* Your task
Could you quote the records below word for word, starting at the line that contains "provided (239, 575)" and ending at the final line of the records?

■ ■ ■

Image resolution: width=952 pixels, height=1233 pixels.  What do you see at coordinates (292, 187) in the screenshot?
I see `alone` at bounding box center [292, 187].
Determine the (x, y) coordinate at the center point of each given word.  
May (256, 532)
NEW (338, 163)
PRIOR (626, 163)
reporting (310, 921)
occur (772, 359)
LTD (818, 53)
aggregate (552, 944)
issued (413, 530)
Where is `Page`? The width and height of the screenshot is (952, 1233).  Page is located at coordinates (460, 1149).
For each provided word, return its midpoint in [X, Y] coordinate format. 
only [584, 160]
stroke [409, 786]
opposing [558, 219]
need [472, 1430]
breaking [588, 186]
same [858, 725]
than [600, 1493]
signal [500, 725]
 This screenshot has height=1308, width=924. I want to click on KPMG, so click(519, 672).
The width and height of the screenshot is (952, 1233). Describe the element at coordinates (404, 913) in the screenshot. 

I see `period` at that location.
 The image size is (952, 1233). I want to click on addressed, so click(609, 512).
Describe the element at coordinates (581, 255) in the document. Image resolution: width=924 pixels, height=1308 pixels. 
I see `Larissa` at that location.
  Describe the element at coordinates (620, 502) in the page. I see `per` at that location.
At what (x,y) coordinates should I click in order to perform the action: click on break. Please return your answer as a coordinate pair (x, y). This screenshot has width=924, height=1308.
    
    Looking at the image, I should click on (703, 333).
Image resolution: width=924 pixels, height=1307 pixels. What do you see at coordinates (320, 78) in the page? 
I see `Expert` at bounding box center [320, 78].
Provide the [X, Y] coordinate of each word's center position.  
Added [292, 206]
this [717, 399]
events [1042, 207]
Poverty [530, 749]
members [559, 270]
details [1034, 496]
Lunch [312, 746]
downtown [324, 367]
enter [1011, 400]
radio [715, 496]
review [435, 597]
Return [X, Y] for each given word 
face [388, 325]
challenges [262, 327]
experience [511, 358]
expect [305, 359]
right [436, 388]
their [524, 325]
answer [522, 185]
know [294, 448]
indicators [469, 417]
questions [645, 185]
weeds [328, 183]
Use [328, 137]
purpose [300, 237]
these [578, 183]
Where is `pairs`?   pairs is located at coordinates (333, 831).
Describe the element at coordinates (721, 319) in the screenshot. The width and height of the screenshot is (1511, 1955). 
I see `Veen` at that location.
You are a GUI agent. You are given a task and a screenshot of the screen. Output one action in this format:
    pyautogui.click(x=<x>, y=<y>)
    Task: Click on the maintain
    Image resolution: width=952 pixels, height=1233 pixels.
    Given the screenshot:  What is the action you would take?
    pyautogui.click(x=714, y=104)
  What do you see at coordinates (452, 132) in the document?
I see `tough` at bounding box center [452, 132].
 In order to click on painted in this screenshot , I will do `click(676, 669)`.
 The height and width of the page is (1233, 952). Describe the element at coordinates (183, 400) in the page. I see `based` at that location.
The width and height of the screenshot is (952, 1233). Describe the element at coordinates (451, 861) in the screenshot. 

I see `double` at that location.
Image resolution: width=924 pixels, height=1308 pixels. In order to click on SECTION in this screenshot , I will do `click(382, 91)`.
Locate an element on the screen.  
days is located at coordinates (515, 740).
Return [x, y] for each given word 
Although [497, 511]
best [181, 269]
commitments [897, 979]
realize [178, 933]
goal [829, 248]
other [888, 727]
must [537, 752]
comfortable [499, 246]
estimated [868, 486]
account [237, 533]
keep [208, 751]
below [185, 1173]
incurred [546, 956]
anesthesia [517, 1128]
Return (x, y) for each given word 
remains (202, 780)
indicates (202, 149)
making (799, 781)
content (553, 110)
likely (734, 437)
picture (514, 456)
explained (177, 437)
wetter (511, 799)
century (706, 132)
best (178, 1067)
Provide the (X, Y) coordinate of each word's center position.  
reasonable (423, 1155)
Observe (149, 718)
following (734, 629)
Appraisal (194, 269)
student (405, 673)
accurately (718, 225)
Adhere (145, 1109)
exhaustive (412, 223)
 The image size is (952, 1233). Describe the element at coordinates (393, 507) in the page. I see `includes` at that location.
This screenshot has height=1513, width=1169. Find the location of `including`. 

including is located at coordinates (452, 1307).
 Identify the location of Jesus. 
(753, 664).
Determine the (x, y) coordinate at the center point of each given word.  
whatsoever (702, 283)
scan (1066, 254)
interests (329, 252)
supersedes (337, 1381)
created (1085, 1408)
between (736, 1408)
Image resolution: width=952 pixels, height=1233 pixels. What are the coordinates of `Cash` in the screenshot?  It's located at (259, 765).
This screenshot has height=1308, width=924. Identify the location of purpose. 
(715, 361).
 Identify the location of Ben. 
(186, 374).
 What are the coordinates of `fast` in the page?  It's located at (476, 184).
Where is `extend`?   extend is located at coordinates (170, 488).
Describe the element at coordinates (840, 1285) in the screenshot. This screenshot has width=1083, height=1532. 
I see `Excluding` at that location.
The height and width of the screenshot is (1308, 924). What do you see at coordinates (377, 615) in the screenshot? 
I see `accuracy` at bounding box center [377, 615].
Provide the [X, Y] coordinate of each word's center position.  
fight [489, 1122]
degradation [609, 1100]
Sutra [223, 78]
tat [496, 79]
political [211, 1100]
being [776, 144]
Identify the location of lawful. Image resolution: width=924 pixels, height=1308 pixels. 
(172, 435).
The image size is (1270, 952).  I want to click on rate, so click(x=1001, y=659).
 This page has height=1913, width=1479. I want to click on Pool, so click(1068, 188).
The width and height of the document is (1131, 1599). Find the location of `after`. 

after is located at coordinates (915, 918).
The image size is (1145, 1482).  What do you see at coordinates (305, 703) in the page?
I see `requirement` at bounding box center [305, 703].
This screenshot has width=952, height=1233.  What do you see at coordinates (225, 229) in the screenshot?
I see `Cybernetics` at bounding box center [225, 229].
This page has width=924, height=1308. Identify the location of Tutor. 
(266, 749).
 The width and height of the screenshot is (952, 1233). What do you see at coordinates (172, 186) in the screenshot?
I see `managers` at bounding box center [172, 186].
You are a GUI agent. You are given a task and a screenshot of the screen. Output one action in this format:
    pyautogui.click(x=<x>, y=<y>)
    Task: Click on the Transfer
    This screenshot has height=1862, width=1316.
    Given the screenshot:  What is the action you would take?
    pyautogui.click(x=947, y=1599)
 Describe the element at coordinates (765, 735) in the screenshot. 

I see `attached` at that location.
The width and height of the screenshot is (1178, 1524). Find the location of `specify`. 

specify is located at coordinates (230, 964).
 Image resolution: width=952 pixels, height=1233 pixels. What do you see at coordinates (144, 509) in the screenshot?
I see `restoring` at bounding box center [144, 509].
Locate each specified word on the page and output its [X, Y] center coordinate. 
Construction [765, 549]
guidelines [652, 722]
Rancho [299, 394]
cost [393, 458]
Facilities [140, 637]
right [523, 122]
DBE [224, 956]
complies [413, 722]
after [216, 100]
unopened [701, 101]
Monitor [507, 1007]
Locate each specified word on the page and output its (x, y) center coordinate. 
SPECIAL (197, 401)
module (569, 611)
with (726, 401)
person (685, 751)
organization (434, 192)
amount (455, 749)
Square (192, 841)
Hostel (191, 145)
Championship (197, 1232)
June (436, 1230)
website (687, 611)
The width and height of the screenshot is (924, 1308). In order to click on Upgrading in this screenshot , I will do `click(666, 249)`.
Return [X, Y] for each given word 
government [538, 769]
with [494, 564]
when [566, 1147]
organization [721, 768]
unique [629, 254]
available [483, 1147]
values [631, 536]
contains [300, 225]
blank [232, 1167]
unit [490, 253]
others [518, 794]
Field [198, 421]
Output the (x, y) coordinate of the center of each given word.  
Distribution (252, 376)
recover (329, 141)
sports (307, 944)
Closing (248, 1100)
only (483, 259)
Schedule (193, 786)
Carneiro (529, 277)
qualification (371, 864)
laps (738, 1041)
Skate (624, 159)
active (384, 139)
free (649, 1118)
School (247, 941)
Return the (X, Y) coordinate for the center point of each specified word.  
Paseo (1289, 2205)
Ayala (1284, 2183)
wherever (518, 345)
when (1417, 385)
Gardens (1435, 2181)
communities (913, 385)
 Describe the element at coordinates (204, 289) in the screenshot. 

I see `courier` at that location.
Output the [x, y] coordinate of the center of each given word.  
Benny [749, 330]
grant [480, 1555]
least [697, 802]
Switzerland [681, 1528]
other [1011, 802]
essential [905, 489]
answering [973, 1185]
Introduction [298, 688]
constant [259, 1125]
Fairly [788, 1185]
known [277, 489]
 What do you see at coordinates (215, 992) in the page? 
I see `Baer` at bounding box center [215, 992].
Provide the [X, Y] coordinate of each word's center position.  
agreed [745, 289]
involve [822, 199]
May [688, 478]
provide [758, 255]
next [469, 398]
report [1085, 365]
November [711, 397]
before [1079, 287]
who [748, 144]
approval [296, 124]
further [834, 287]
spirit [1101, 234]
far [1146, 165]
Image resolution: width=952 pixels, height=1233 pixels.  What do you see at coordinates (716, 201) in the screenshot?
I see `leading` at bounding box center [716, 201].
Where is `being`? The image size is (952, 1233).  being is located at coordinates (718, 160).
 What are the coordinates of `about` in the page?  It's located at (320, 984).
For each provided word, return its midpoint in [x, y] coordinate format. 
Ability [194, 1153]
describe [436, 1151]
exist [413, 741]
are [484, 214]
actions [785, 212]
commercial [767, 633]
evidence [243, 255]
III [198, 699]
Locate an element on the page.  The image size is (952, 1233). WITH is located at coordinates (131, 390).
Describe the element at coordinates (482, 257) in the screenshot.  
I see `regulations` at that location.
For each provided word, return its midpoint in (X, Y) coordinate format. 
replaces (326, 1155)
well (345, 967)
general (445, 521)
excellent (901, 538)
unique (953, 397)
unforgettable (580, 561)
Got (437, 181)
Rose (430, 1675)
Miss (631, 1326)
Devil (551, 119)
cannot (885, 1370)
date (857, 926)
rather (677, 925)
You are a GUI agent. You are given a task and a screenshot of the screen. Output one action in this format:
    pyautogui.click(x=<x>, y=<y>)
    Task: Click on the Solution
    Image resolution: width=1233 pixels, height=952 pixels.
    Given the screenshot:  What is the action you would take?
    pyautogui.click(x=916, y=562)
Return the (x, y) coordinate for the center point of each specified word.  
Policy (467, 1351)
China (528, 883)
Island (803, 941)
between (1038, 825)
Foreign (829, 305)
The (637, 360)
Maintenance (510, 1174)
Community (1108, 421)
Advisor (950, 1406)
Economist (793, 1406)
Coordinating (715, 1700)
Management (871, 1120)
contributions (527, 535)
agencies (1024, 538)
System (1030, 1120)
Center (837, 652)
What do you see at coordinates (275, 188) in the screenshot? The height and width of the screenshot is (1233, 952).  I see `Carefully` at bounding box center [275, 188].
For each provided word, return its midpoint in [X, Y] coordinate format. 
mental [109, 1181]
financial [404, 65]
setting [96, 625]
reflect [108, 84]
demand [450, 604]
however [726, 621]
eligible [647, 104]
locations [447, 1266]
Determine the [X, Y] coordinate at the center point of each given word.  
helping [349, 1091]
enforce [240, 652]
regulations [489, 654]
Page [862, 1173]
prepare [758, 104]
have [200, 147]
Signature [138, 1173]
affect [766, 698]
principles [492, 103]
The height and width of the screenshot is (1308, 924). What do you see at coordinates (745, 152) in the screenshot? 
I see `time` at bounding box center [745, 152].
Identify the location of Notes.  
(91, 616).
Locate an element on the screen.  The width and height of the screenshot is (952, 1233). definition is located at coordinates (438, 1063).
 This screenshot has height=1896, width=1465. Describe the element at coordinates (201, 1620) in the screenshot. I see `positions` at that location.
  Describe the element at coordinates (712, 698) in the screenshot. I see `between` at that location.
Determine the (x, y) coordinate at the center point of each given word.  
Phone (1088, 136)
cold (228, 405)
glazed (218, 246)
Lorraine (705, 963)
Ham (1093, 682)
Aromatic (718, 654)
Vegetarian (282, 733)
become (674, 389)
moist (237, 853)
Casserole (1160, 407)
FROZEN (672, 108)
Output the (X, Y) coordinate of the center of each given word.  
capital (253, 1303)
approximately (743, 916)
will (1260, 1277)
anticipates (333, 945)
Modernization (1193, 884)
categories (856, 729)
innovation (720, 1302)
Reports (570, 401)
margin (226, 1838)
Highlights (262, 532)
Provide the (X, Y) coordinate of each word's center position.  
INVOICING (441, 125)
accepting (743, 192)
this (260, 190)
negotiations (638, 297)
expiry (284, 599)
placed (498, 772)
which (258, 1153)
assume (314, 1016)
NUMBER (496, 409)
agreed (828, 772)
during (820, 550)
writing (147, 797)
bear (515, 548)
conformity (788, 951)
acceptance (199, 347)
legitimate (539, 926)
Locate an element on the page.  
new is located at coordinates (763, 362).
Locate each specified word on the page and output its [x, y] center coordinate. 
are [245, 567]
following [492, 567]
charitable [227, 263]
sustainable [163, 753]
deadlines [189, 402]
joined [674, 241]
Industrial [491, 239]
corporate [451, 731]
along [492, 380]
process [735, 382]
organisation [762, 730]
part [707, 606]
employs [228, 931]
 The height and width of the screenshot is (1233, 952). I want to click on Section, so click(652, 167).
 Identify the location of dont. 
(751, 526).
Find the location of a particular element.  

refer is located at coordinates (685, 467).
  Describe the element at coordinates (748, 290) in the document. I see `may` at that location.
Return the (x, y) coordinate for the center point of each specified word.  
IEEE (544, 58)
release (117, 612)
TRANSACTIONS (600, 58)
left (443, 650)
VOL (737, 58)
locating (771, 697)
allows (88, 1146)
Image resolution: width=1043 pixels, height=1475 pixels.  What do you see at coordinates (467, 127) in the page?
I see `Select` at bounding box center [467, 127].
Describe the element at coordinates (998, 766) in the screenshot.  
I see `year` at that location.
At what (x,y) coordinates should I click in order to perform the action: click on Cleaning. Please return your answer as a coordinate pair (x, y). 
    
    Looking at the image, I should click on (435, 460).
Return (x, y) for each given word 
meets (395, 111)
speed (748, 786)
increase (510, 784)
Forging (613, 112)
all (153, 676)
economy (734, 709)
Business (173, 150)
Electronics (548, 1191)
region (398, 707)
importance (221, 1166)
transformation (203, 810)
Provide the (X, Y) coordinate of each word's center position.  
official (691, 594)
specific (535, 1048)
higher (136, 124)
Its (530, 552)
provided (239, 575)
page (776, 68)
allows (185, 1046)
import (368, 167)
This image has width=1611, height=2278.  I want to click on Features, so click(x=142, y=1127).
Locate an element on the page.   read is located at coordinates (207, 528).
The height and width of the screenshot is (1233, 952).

■ ■ ■

* Written response
provided (239, 575)
page (776, 68)
allows (185, 1046)
import (368, 167)
This image has width=1611, height=2278.  I want to click on Features, so click(x=142, y=1127).
Locate an element on the page.   read is located at coordinates (207, 528).
The height and width of the screenshot is (1233, 952).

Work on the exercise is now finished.